D’abord, le type d’école fréquenté n’est pas le seul responsable. Le rôle des parents est aussi important. Le facteur le plus important est leur scolarisation, et le second est leur revenu. L’effet des deux se multiplie. Il y a donc une responsabilité parentale immense de valoriser l’éducation. Mais il y a aussi la capacité financière à faire des gestes pour aider l’éducation de leur enfant, comme avoir les moyens de déménager proche d’une bonne école et de payer pour une éducation privée.

On pourrait souhaiter que le système d’éducation compense cette inégalité. Mais à en juger par les deux études citées plus haut, il semble que l’école peine à le faire.

Reste qu’en prenant un peu de recul, on se console.

Le Québec fait nettement mieux qu’auparavant. Le taux d’obtention du diplôme a bondi depuis les années 60. Et le progrès se constate encore. En 2016, pas moins de la moitié des étudiants du réseau de l’UQ (Université du Québec) venait d’une famille dont les parents n’avaient pas étudié à l’université. Ils étaient les premiers de leur lignée à franchir cette étape, et on peut présumer qu’ils transmettront à leur enfant l’importance de l’éducation. C’est majeur.

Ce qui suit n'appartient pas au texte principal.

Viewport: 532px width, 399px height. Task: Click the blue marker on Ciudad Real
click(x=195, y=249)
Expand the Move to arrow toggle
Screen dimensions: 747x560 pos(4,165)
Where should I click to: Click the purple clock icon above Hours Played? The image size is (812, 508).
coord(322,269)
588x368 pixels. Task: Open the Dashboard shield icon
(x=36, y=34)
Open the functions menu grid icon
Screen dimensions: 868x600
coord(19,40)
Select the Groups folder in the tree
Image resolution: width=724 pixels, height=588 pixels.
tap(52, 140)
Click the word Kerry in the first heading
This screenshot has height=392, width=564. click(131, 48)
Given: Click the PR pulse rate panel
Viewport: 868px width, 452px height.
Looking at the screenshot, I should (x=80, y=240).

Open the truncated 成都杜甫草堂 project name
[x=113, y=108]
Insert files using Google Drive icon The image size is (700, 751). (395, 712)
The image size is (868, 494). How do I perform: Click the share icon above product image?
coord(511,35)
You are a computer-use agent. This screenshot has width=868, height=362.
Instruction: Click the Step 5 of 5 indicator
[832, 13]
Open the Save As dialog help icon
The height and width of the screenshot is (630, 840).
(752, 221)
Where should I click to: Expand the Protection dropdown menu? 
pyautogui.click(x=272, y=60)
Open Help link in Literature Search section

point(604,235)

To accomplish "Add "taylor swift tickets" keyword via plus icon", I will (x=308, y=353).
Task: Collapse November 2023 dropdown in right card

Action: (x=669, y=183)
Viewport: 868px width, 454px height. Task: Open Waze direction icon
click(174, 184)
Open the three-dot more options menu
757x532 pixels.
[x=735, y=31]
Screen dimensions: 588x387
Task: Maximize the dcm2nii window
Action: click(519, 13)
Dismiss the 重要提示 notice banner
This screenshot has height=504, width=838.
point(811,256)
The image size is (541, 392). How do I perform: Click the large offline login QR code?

Le Québec ne fait pas trop mal quand on le compare aux autres nations. Son système est moins ségrégué que ceux de pays comme l’Allemagne ou l’Autriche. Mais il l’est plus que les pays scandinaves. Le Canada est plus égalitaire que la moyenne de l’OCDE*. Le Québec est plus inégalitaire que les autres provinces au niveau primaire et secondaire. Mais c’est le contraire au début et à la fin du parcours éducatif, grâce au réseau de garderies ainsi qu’aux universités, qui offrent des droits de scolarité relativement faibles et des prêts et bourses.

Reste qu’on n’est pas obligé de s’en satisfaire. Le progrès semble avoir au mieux stagné. À certains égards, la ségrégation dénoncée en 1996 s’est même aggravée. Par exemple, la classe « ordinaire » au public accueille plus que jamais des élèves en difficulté. De 2003 à 2013, le pourcentage de ces élèves en difficulté d’apprentissage ou en situation de handicap a bondi, de 13,6 % à 20,8 %. Et en parallèle, les élèves avec des bons résultats affluent vers le privé.

Or, les recherches internationales tendent à démontrer que les élèves plus faibles souffrent de ne pas apprendre avec des élèves plus forts, tandis que le contraire ne serait pas vrai.

La mixité dans les classes ne mènerait donc pas nécessairement à un nivellement par le bas, à moins que les élèves en difficulté ne soient majoritaires dans la classe, ce qui force les enseignants à baisser les exigences.

Ce qu’on sait, c’est que le Québec s’est engagé dans un cercle vicieux. Plus l’école publique ordinaire est critiquée, plus les parents qui valorisent l’éducation s’en détournent, et plus les enfants en difficulté restent entre eux, au risque de former des ghettos éducatifs.

Si l’école ne crée pas les inégalités, à tout le moins, on peut constater qu’elle les entretient et les reproduit.

Un quart de siècle après les derniers États généraux sur l’éducation, le Québec est mûr pour une grande réflexion nationale.

Nous avons déjà souligné le risque que le ministre de l’Éducation, Jean-François Roberge, se perde en ouvrant trop de chantiers. Revaloriser la profession d’enseignant devrait être son principal objectif pour le mandat actuel. Mais il faudrait que la réflexion lancée par les chercheurs soit débattue lors de la prochaine campagne électorale. L’enjeu : comment protéger l’égalité des chances de tous sans mener à un nivellement par le bas ?

À cause de la complexité des enjeux, il est justifié de prendre le temps de bien faire les choses.